Name                            = EXAMPLES/4
Injectharm_Period_0             =     0.69751600
Injectharm_Fundamental_Amp_0    =   0.10000
Injectharm_Fundamental_Phase_0  =   0.84019
Injectharm_Period_1             =     2.12345600
Injectharm_Fundamental_Amp_1    =   0.05000
Injectharm_Fundamental_Phase_1  =   0.39438
Injectharm_Period_2             =     0.42651500
Injectharm_Fundamental_Amp_2    =   0.01000
Injectharm_Fundamental_Phase_2  =   0.78310
DFTCLEAN_DSPEC_PEAK_FREQ_0_3    =     1.43890675
DFTCLEAN_DSPEC_PEAK_POW_0_3     = 0.0033349
DFTCLEAN_DSPEC_PEAK_SNR_0_3     =    67.932
DFTCLEAN_DSPEC_PEAK_FREQ_1_3    =     0.43408360
DFTCLEAN_DSPEC_PEAK_POW_1_3     = 0.00294915
DFTCLEAN_DSPEC_PEAK_SNR_1_3     =   59.9866
DFTCLEAN_DSPEC_PEAK_FREQ_2_3    =     2.43569132
DFTCLEAN_DSPEC_PEAK_POW_2_3     = 0.00209661
DFTCLEAN_DSPEC_PEAK_SNR_2_3     =   42.4262
DFTCLEAN_DSPEC_AVESPEC_3        = 3.68371e-05
DFTCLEAN_DSPEC_STDSPEC_3        = 4.85494e-05
DFTCLEAN_DSPEC_AVESPEC_NOCLIP_3 = 8.70341e-05
DFTCLEAN_DSPEC_STDSPEC_NOCLIP_3 = 0.000277645
DFTCLEAN_CSPEC_PEAK_FREQ_0_3    =     1.43086817
DFTCLEAN_CSPEC_PEAK_POW_0_3     = 0.00295622
DFTCLEAN_CSPEC_PEAK_SNR_0_3     =      8650
DFTCLEAN_CSPEC_PEAK_FREQ_1_3    =     0.47427653
DFTCLEAN_CSPEC_PEAK_POW_1_3     = 0.000488863
DFTCLEAN_CSPEC_PEAK_SNR_1_3     =   1429.81
DFTCLEAN_CSPEC_PEAK_FREQ_2_3    =     2.34726688
DFTCLEAN_CSPEC_PEAK_POW_2_3     = 2.55442e-05
DFTCLEAN_CSPEC_PEAK_SNR_2_3     =   74.0001
DFTCLEAN_CSPEC_AVESPEC_3        = 3.41729e-07
DFTCLEAN_CSPEC_STDSPEC_3        = 2.56197e-07
DFTCLEAN_CSPEC_AVESPEC_NOCLIP_3 = 0.000309941
DFTCLEAN_CSPEC_STDSPEC_NOCLIP_3 = 5.52828e-05

A slightly more involved example to illustrate the use of the clean algorithm. Here 3 harmonic signals are added to the light curve EXAMPLES/4 with periods of 0.697516, 2.123456 and 0.426515 days, and amplitudes of 0.1, 0.05 and 0.01 mag. We then calculate the DFT as in Example 1, but this time we determine the 3 highest peaks in the DFT and we also output the window function to EXAMPLES/OUTDIR1 (the filename will be 4.dftclean.wfunc). We then apply the CLEAN deconvolution algorithm to the DFT using a gain of 0.5 and a S/N threshold of 5.0. The clean-beam, and clean power spectrum are written to EXAMPLES/OUTDIR1 (with filenames 4.dftclean.cbeam and 4.dftclean.cspec respectively). We search the clean power spectrum for 3 peaks, and include the average and standard deviation of the dirty and clean power spectra in the output table of statistics. The frequencies found in the clean spectrum are a little closer to the injected frequencies.
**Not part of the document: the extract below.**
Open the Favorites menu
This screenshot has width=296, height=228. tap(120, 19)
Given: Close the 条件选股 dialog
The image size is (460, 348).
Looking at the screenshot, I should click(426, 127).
Example DFT Power Spectrum

Fig 2. DFT Power Spectrum computed in Example 2.

Example DFT Power Spectrum after CLEAN

Fig 3. DFT Power Spectrum after application of CLEAN deconvolution from Example 2.

Example Clean Beam

Fig 4. Clean Beam for Example 2.

Example Window Function

Fig 5. Window Function for Example 2.